Renee Moore dedicated her career to helping others when she decided to leave nursing school and launch her own caregiving business nearly two decades ago. “I made it all the way to clinicals (the hands-on phase of the nursing program), but I would come home crying because there wasn’t enough time for patients,” she recalled. “It was like being in an administrative job instead of a caring job.”
The move set her on a professional path that has included comforting people with progressive dementia, consulting families of the terminally ill, and even once caring for a man who decorated his home with Nazi memorabilia. “He was sweet as pie to me,” she recalled.
It eventually led to The Buckingham at 360 E Randolph St., where she became a member of the door staff in January.
Renee brings a unique personal philosophy to work every day. “You don’t know what people are going through in life — be a bright spot.” She developed this optimistic resilience while growing up as the youngest of 13 children in East Garfield Park.

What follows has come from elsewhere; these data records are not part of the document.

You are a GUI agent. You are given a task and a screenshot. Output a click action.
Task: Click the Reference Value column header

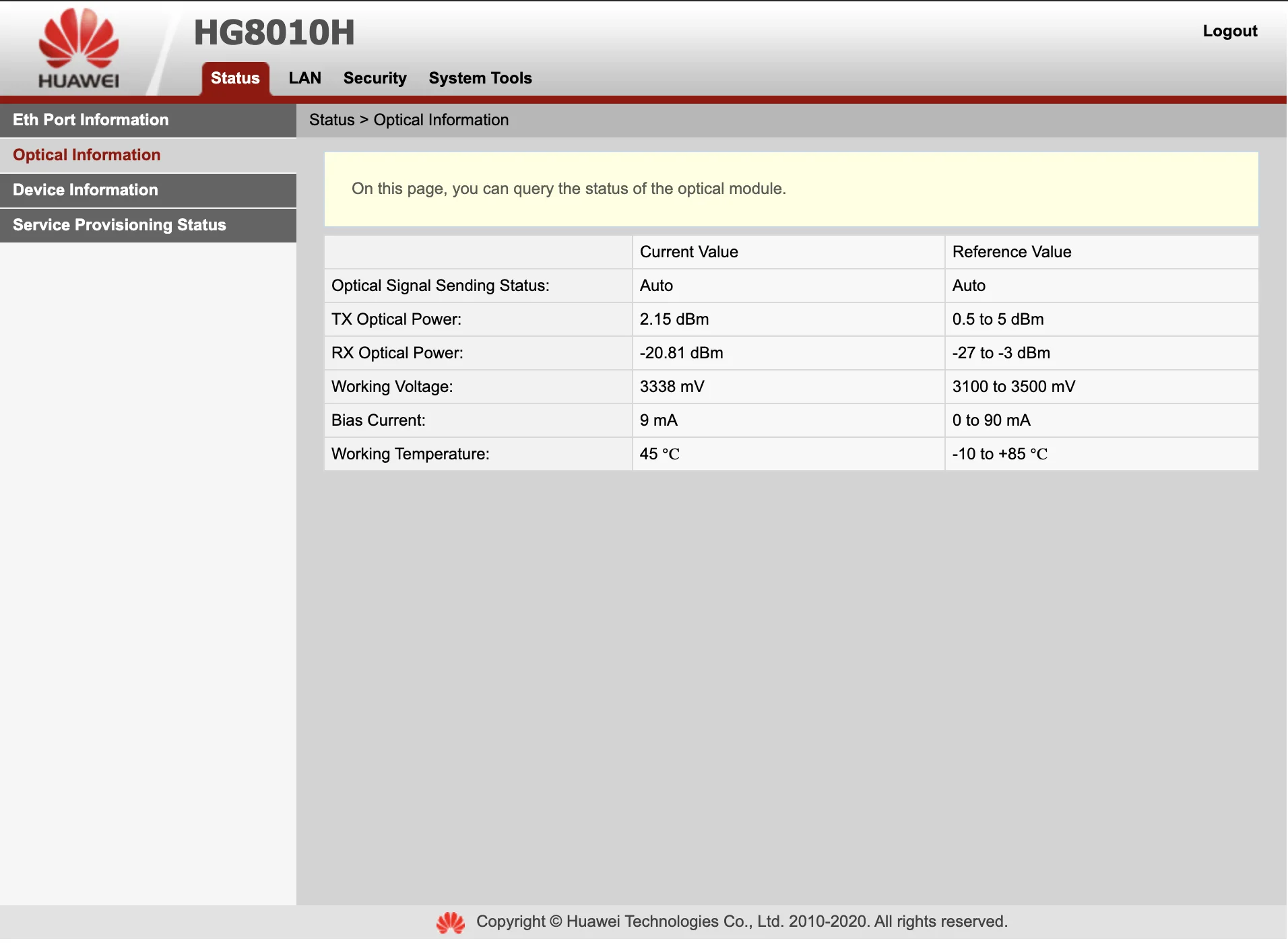(1011, 252)
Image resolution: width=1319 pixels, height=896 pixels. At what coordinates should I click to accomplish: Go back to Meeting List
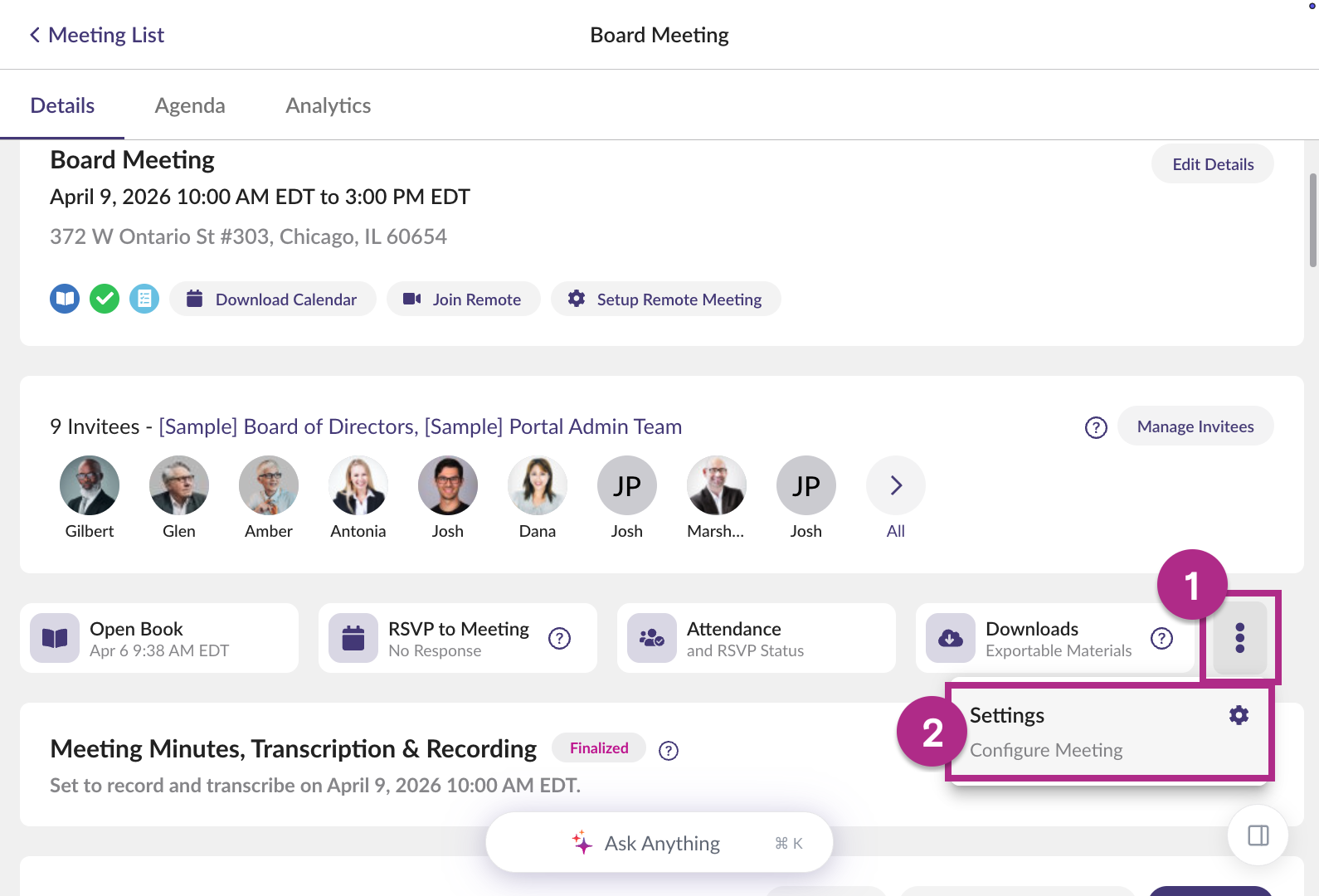point(97,35)
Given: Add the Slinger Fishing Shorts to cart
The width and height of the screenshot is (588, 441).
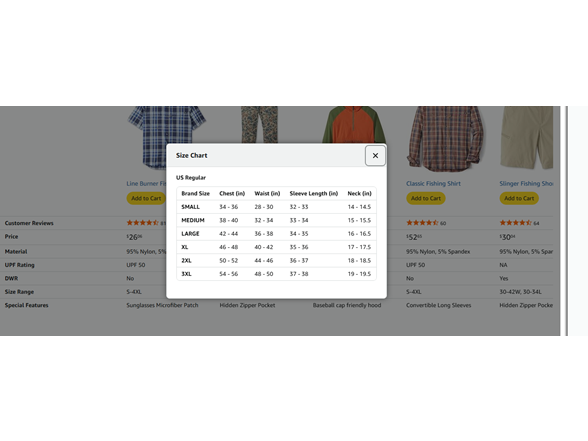Looking at the screenshot, I should [519, 198].
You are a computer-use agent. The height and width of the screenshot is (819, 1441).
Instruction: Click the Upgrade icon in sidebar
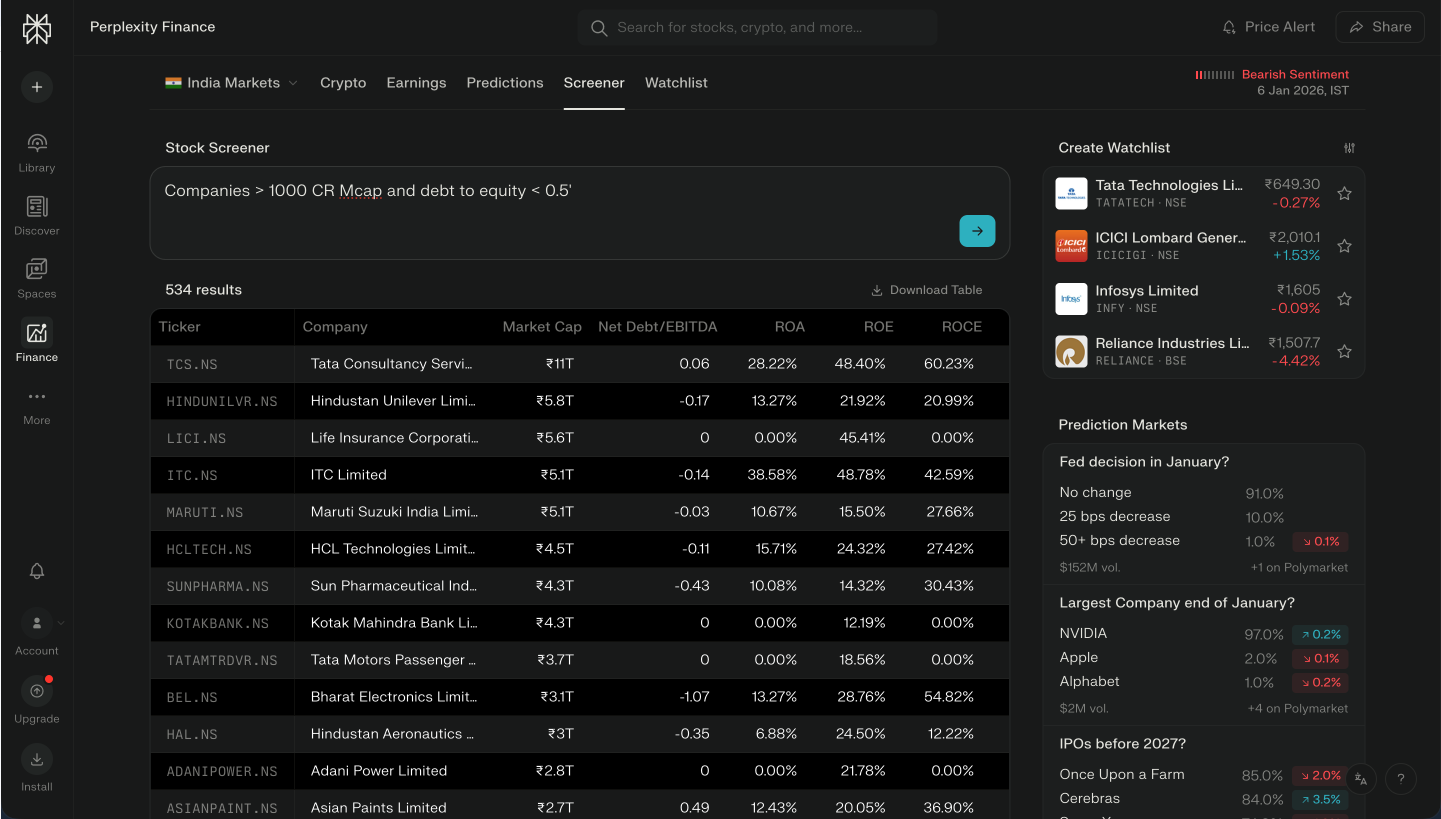click(x=37, y=692)
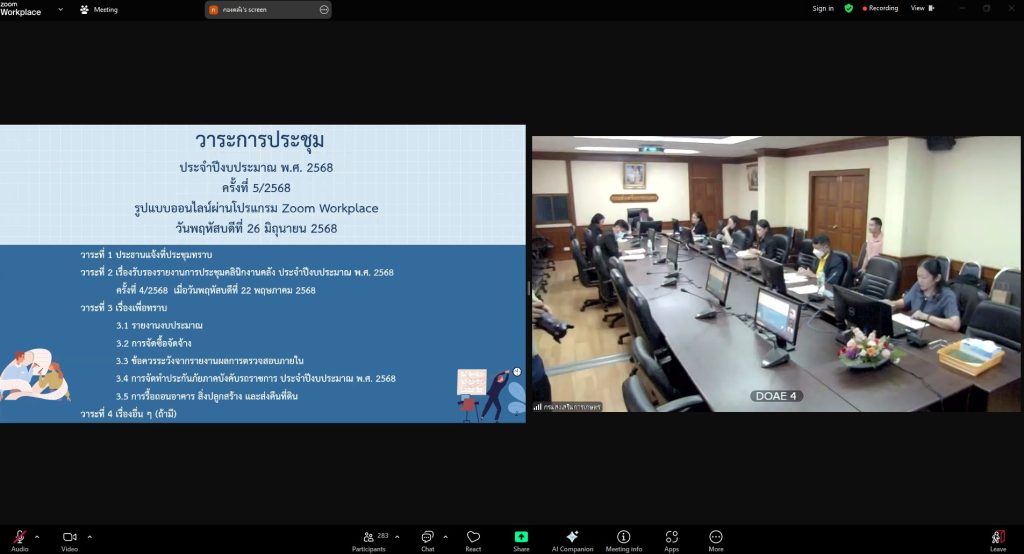The height and width of the screenshot is (554, 1024).
Task: Open the Apps panel
Action: point(672,538)
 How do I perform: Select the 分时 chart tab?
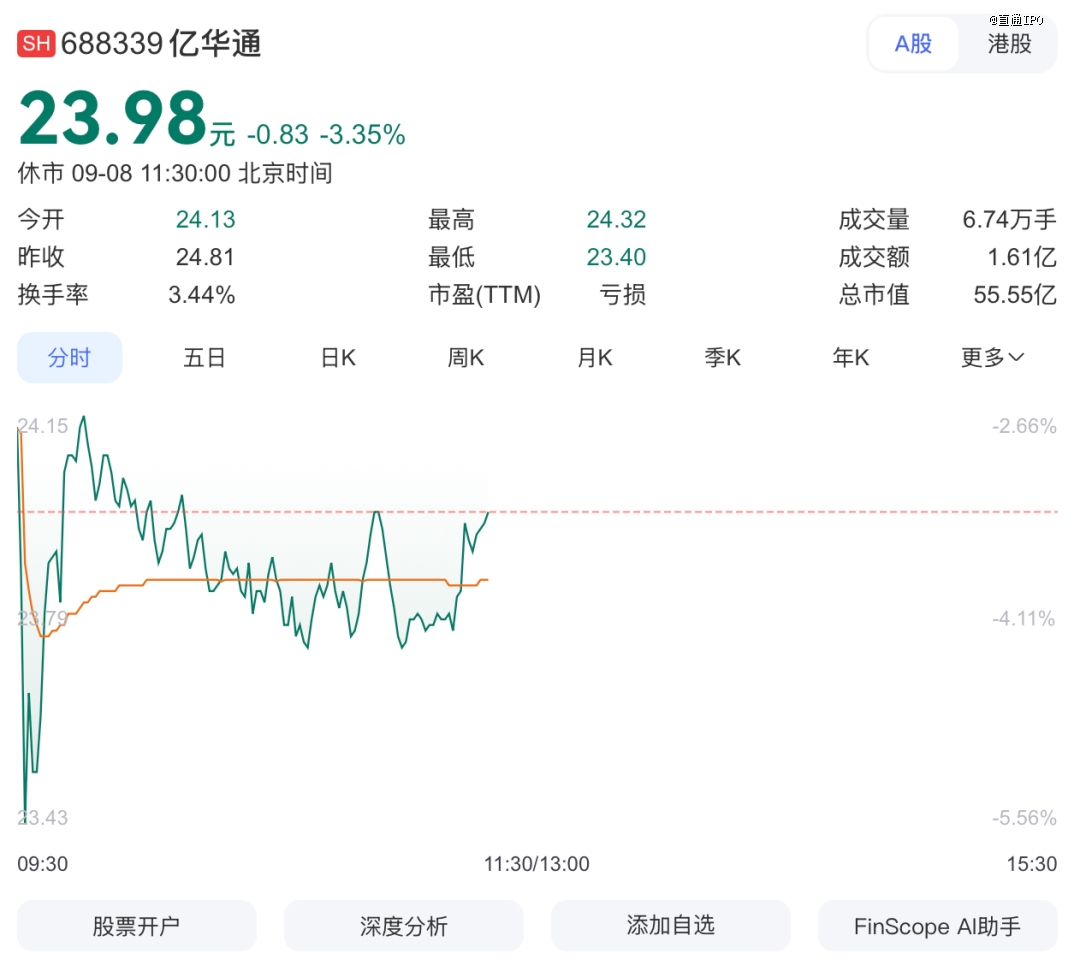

Renee’s father was the sole parent in the family after her mother passed when she was six-years-old. A truck driver who cofounded and operated his own produce company, he told her, “you’re the last part of your mom, so I have to take special care of you." He not only kept the promise, but also taught her some valuable lessons along the way.
“I remember one Christmas, he had to cover three shifts for three weeks because people had called in sick,” Renee recalled. “But he still made it home to make breakfast and lunch and dinner for us.”
When Renee started her own caregiving business, her father became her first customer.
She eventually contracted dozens of clients, including the wife of a resident at 360 E. Randolph who encouraged her to apply for the doorperson position. “They told me that you have to be a people pleaser during the interview,” she recalled.
When she’s not working, Renee keeps busy with her husband and four children. Their oldest is currently scouting colleges like Cal Arts and Rhode Island School of Design. Their eighth-grade fraternal twin sons are “like night and day:” one “wants to participate in everything;” the other is “so smart it’s scary.” Their youngest son is a ham who “keeps us on our toes.”
On November 8, Renee will be running the Allstate Hot Chocolate Virtual 15k/5k with one of the twins. It will be her third year completing the event. The previous outings have happened on days when it was so cold that they were “freezing their butts off.” But she doesn’t mind because the event is an official charity for the St. Jude Children’s Hospital.
“I want my kids to understand that it’s important to give, not just to get a prize and get your name in the paper,” she said. “I love those kids more than life itself, and I’d go to the ends of the earth for them.”